His motives were benign. But as Lawrence Lessig argued, ‘liberty in cyberspace will not come from the absence of the state. Liberty there, as anywhere, will come from a state of a certain kind. We build a world where freedom can flourish not by removing from society any self-conscious control, but by setting it in a place where a particular kind of self-conscious control survives. We build liberty as our founders did, by setting society upon a certain constitution.’17
Many countries designed rules for the Internet that were a very long way from freedom, choosing instead to block, coerce and ban.
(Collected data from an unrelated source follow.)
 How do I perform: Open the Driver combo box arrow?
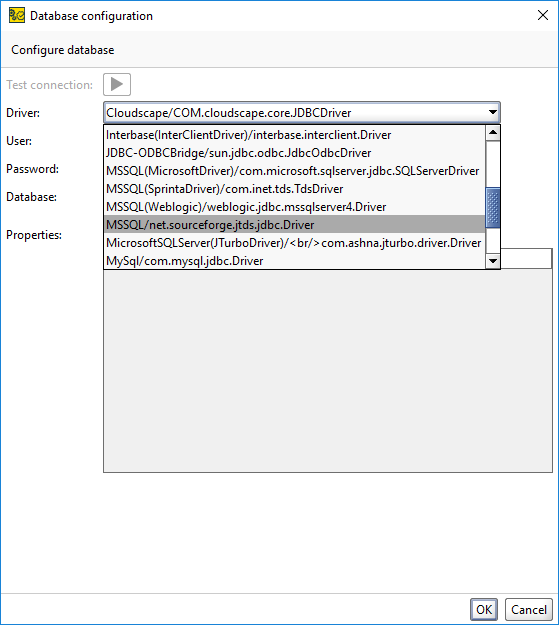point(493,112)
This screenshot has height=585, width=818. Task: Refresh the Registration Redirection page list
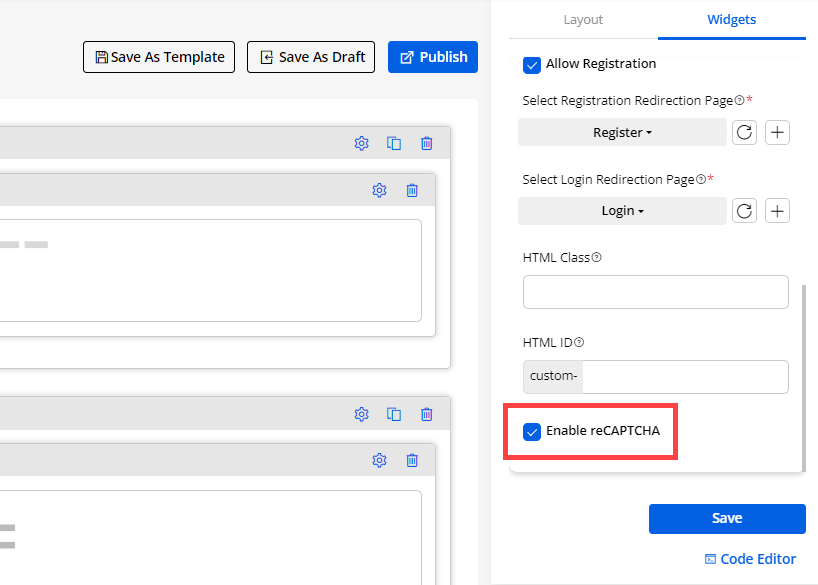click(744, 132)
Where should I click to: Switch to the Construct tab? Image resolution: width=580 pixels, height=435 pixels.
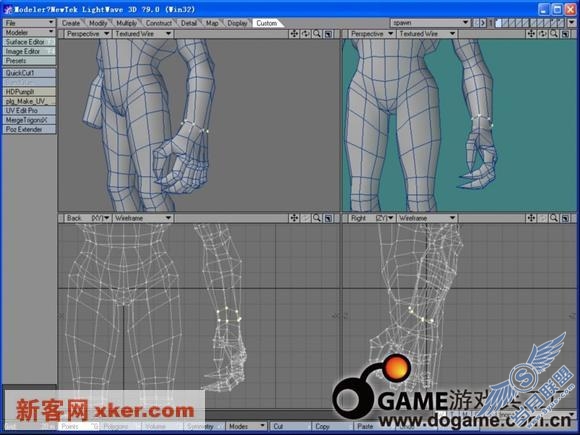tap(159, 23)
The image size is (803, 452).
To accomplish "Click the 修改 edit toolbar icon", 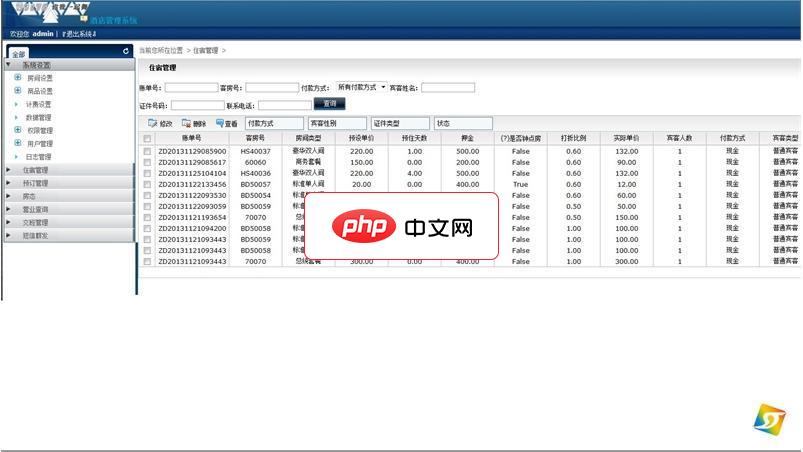I will 153,124.
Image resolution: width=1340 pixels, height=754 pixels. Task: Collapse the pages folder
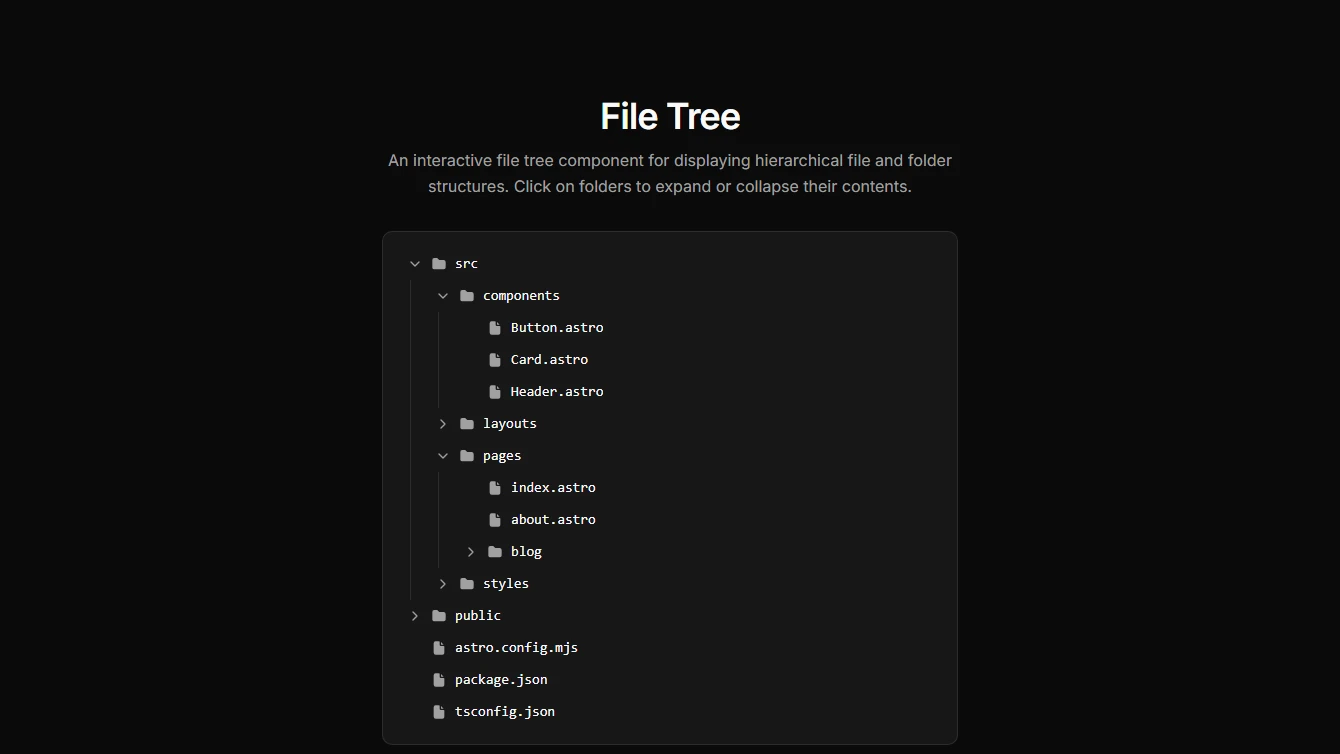tap(443, 455)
But Lessig’s fundamental point was right, and the fact that it took so long for politics to wake up says much about the gap between fast-moving technology and often sluggish governance.
The pattern was repeated a generation later with artificial intelligence: in the 2010s a flood of national strategies was published, promising to promote AI, and use it for economic ends, alongside another flood of haphazard attempts at self-regulation by the scientists involved. Only very belatedly, at the end of the 2010s, when AI was already built into many of the devices used daily by billions of citizens, did attention turn to the need for new rules and institutions to govern it with the kind of ‘self-conscious control’ that Lawrence Lessig advocated. Once again politics came in late, ambivalent about the facts and uncertain about what if anything it should do.